### Yapılacak İş
Aşağıdaki verinin bütün satırlarını hiçbir değişiklik yapmadan çıkarın. Resimleri cevaba almayın.

### Kayıtlı veri

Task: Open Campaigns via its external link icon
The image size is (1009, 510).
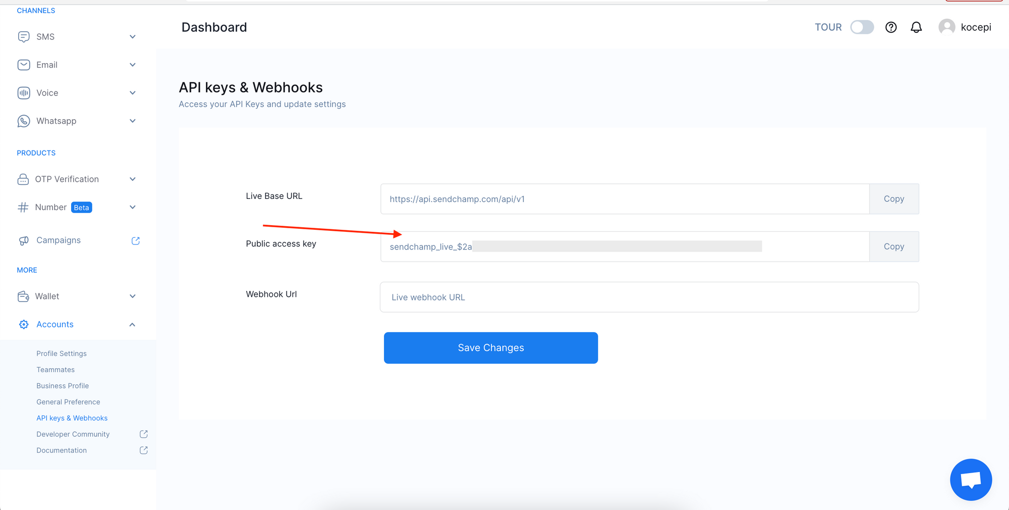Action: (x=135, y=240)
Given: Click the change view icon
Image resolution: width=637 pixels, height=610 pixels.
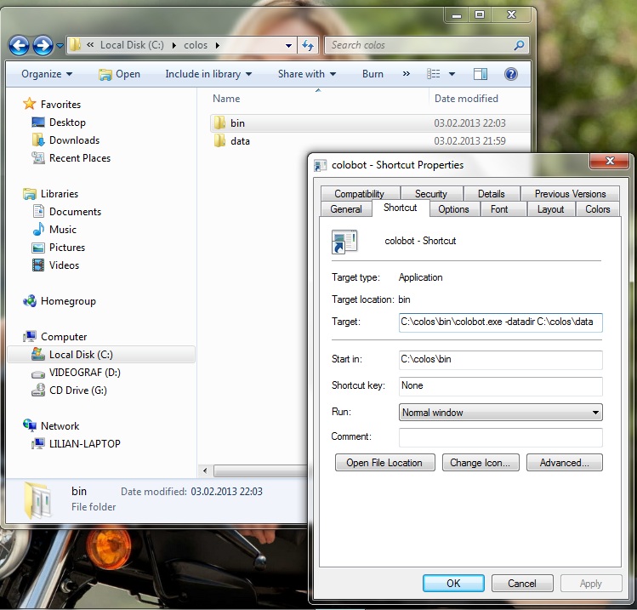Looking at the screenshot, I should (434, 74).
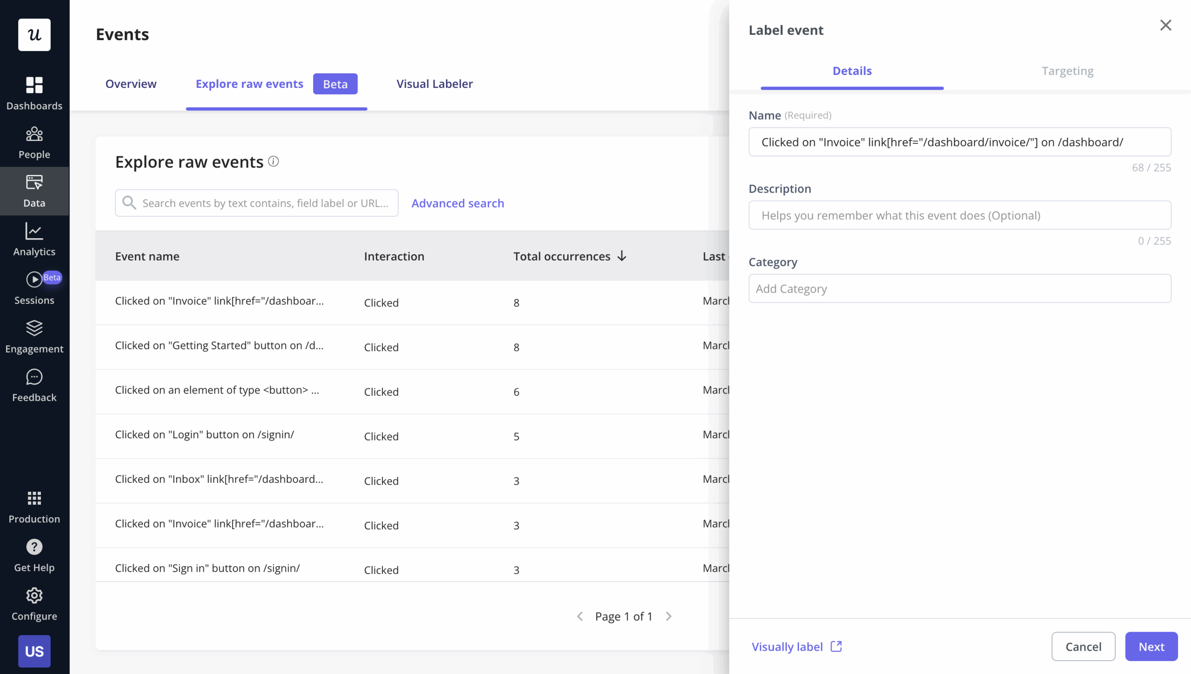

### Görev Çıktısı
Task: Open Campaigns via its external link icon
The image size is (1009, 510).
Action: (x=135, y=240)
Given: Click the change view icon
Image resolution: width=637 pixels, height=610 pixels.
Looking at the screenshot, I should (434, 74).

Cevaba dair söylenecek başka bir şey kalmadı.